Intelligent Machines

Automated Virus Busters

Software

The latest computer viruses-which can e-mail themselves to everyone in a host computer’s electronic address book and change their appearance or even rewrite their own code to avoid detection-have created new problems for antivirus companies. But it turns out the most difficult challenge isn’t analyzing the viruses or creating fixes for them-it’s handling the flood of requests for help during an epidemic. When a fast-spreading virus infects many computers in a very short time, the number of virus samples submitted to an antivirus company for analysis increases by as much as three orders of magnitude, as does the number of requests for the antidote. This kind of jump makes most Web sites crash, but crashing during a virus outbreak is, obviously, a disaster for an antivirus company.

Researchers at IBM Research in Yorktown Heights, N.Y., in collaboration with Symantec, makers of the popular software Norton AntiVirus, have engineered ways to weather future outbreaks of even faster-spreading viruses. The first advance is a completely automated virus analysis center that develops antidotes and packages the cure for customers considerably faster than human virus analyzers. In March 1999, it took Symantec’s human virus busters six hours to crank out a cure for the Melissa virus, but IBM’s system can do it in 40 minutes. Norton AntiVirus users will have access to the automated virus analysis center this fall.

All the speed in the world won’t help, however, if a system is overwhelmed. To protect the virus analyzer, the group devised a network of gateways that was surprisingly hard to realize, says IBM antivirus researcher David Chess. “The stuff you would think would be the rocket science wasn’t the hardest part,” Chess says. “We had to do some unprecedented things to make the gateways robust to communication errors and sudden loads.”
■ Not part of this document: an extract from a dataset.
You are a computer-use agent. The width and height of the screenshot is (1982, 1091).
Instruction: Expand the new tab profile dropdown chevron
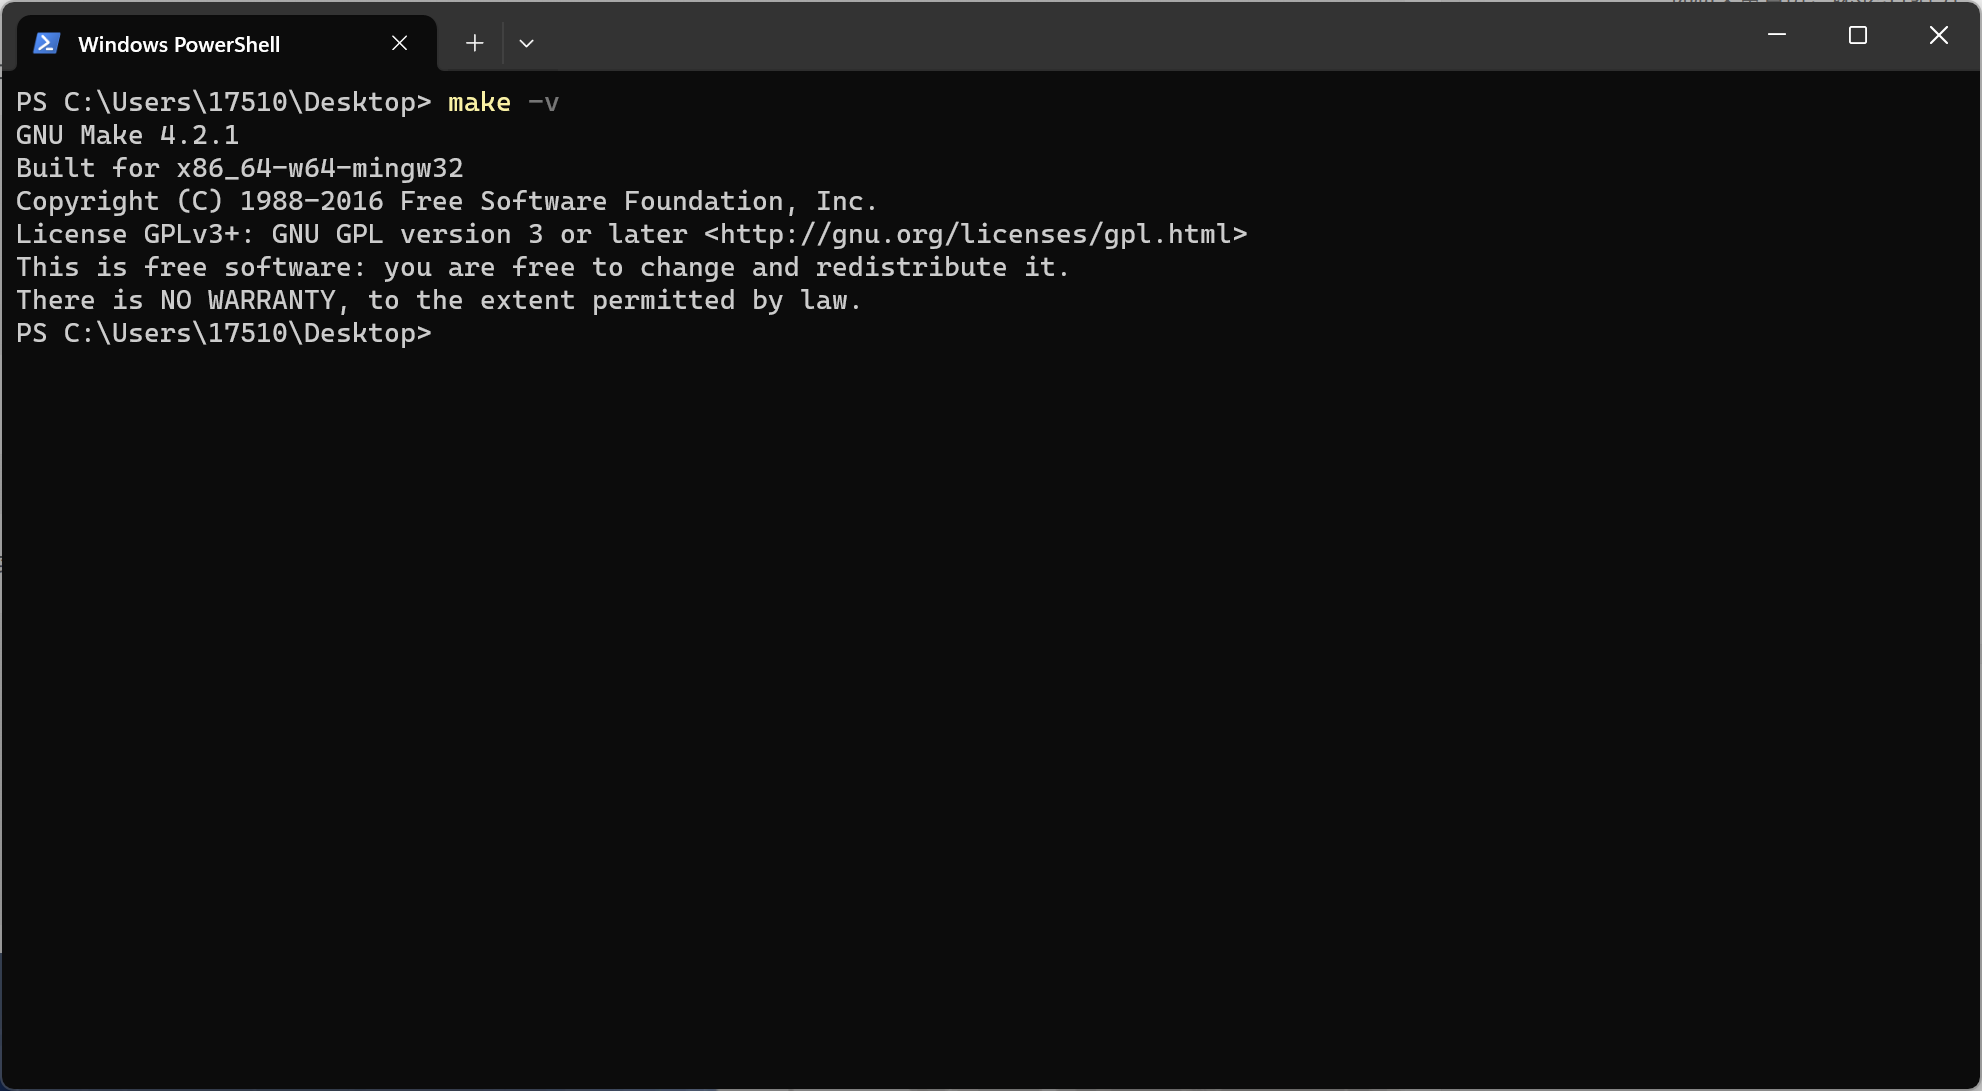click(x=527, y=43)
Like secretaries opening their boss’s mail, the gateways perform triage on incoming viruses. First the gateway finds out if the incoming sample matches previously analyzed files; if it does, the gateway can immediately send the antidote to whoever submitted the virus. If the file matches one that the virus analysis center is working on, the gateway can acknowledge receipt of the virus and later send the antidote when it becomes available. Several IBM patents on the gateway system are pending.